Saved entries
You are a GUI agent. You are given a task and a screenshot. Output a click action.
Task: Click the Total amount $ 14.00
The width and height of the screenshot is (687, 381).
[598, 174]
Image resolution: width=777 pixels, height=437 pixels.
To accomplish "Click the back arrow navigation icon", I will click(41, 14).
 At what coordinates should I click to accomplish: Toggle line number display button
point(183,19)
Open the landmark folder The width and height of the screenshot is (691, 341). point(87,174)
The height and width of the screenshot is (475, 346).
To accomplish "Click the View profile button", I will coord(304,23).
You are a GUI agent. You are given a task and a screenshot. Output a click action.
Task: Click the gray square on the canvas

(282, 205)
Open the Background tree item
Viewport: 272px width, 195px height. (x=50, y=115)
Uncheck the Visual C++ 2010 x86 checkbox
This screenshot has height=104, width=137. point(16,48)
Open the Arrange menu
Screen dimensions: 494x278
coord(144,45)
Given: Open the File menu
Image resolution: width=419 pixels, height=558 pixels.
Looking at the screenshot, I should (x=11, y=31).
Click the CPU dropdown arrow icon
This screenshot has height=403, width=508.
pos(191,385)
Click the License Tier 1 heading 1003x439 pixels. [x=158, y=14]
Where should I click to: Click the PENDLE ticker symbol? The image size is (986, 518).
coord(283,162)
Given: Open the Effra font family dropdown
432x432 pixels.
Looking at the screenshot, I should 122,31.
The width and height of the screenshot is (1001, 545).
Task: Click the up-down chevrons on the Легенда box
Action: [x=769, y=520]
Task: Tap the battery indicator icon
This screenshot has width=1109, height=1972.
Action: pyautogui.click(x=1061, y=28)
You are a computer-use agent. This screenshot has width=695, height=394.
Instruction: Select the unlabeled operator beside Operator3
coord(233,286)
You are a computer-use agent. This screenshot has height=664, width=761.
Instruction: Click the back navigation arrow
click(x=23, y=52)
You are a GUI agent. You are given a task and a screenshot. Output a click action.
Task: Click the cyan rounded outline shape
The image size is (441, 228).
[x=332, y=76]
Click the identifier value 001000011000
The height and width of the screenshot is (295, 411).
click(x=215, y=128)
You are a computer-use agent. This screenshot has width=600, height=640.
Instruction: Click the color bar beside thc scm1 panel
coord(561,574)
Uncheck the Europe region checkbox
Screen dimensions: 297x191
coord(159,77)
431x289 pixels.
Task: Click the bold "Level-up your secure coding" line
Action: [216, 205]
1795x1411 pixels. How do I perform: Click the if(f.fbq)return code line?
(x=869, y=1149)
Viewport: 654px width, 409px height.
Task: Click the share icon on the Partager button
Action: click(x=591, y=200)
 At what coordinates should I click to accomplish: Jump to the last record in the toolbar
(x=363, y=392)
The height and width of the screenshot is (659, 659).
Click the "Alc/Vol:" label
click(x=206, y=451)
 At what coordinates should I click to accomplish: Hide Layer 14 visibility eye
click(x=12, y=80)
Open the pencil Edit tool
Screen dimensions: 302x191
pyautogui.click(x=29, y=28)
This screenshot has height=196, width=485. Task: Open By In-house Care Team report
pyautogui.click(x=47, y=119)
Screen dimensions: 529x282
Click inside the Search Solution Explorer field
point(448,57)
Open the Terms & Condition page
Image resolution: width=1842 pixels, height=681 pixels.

• Exercise prompt
Reproduce every one of the records above word for word, altering nothing.

• Task solution
You are a GUI agent. You are given a task and a screenshot. Output a click action.
Task: Click the Total amount $ 14.00
The width and height of the screenshot is (687, 381).
[598, 174]
Image resolution: width=777 pixels, height=437 pixels.
To accomplish "Click the back arrow navigation icon", I will click(41, 14).
 At what coordinates should I click to accomplish: Toggle line number display button
point(183,19)
Open the landmark folder The width and height of the screenshot is (691, 341). point(87,174)
The height and width of the screenshot is (475, 346).
To accomplish "Click the View profile button", I will coord(304,23).
You are a GUI agent. You are given a task and a screenshot. Output a click action.
Task: Click the gray square on the canvas

(282, 205)
Open the Background tree item
Viewport: 272px width, 195px height. (x=50, y=115)
Uncheck the Visual C++ 2010 x86 checkbox
This screenshot has height=104, width=137. point(16,48)
Open the Arrange menu
Screen dimensions: 494x278
coord(144,45)
Given: Open the File menu
Image resolution: width=419 pixels, height=558 pixels.
Looking at the screenshot, I should (x=11, y=31).
Click the CPU dropdown arrow icon
This screenshot has height=403, width=508.
pos(191,385)
Click the License Tier 1 heading 1003x439 pixels. [x=158, y=14]
Where should I click to: Click the PENDLE ticker symbol? The image size is (986, 518).
coord(283,162)
Given: Open the Effra font family dropdown
432x432 pixels.
Looking at the screenshot, I should 122,31.
The width and height of the screenshot is (1001, 545).
Task: Click the up-down chevrons on the Легенда box
Action: [x=769, y=520]
Task: Tap the battery indicator icon
This screenshot has width=1109, height=1972.
Action: pyautogui.click(x=1061, y=28)
You are a computer-use agent. This screenshot has width=695, height=394.
Instruction: Select the unlabeled operator beside Operator3
coord(233,286)
You are a computer-use agent. This screenshot has height=664, width=761.
Instruction: Click the back navigation arrow
click(x=23, y=52)
You are a GUI agent. You are given a task and a screenshot. Output a click action.
Task: Click the cyan rounded outline shape
The image size is (441, 228).
[x=332, y=76]
Click the identifier value 001000011000
The height and width of the screenshot is (295, 411).
click(x=215, y=128)
You are a computer-use agent. This screenshot has width=600, height=640.
Instruction: Click the color bar beside thc scm1 panel
coord(561,574)
Uncheck the Europe region checkbox
Screen dimensions: 297x191
coord(159,77)
431x289 pixels.
Task: Click the bold "Level-up your secure coding" line
Action: [216, 205]
1795x1411 pixels. How do I perform: Click the if(f.fbq)return code line?
(x=869, y=1149)
Viewport: 654px width, 409px height.
Task: Click the share icon on the Partager button
Action: click(x=591, y=200)
 At what coordinates should I click to accomplish: Jump to the last record in the toolbar
(x=363, y=392)
The height and width of the screenshot is (659, 659).
Click the "Alc/Vol:" label
click(x=206, y=451)
 At what coordinates should I click to accomplish: Hide Layer 14 visibility eye
click(x=12, y=80)
Open the pencil Edit tool
Screen dimensions: 302x191
pyautogui.click(x=29, y=28)
This screenshot has height=196, width=485. Task: Open By In-house Care Team report
pyautogui.click(x=47, y=119)
Screen dimensions: 529x282
Click inside the Search Solution Explorer field
point(448,57)
Open the Terms & Condition page
Image resolution: width=1842 pixels, height=681 pixels.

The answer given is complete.